College swine flu cases continue to grow, vaccine will require two doses in young children


This article was originally on a blog post platform and may be missing photos, graphics or links. See About archive blog posts.

Influenza-like illnesses, generally assumed to be pandemic H1N1 influenza, continued their slow growth on college campuses with a 2% increase last week, according to the American College Health Assn. A total of 5,959 new cases were reported among the 3.1 million students on 259 campuses. The new data bring the total for the seven-week period to nearly 40,000 cases.

Regional outbreaks of swine flu appear to have peaked already in the Southeast, Northeast and Mid-Atlantic regions, but the Midwest, Rocky Mountain area and Southwest are experiencing increases. ‘Waves of influenza-like illness appear to occur in local and regional areas over a six- to seven-week time interval,’ said Dr. James C. Turner, president of the organization. ‘Many outbreaks will have waned significantly by the time H1N1 vaccine becomes widely available. Therefore, the next two to three months represent a critical period for achieving high rates of immunization among college students before the next wave starts this winter.’


In other swine flu news, vaccine maker Sanofi Pasteur released the first results from its clinical trial of the swine flu vaccine in children ages 6 months to 9 years. The study in 474 children confirmed what government researchers have been saying -- that two doses of vaccine will be required in children younger than 10 to produce full immunity. The results are not surprising because vaccination for seasonal flu also requires two doses the first time a child is vaccinated. The theory is that those who have received a flu vaccine in the past have a residual immunity that increases the response to a new vaccine. Young children do not have that residual immunity and thus require two doses.

No serious adverse events were reported -- only localized redness and swelling of the arm typical of all vaccinations.

◆ PROMPT ◆
Please state how many children were in the Sanofi Pasteur study described in the swine flu article. These lines come from a different source.

◆ INFORMATION SUPPLIED ◆
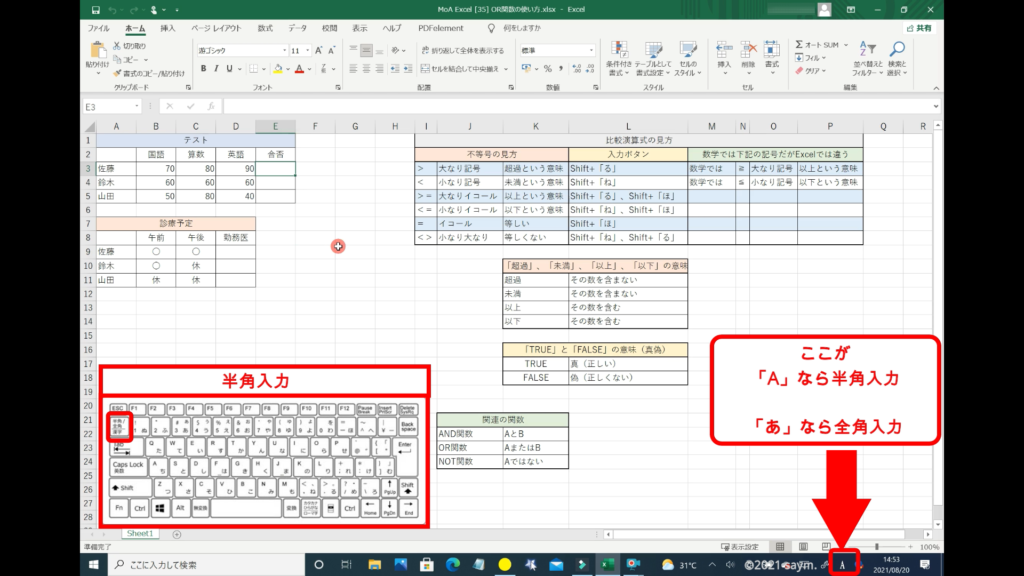Toggle bold formatting in the ribbon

◆ YOUR RESPONSE ◆
474 children.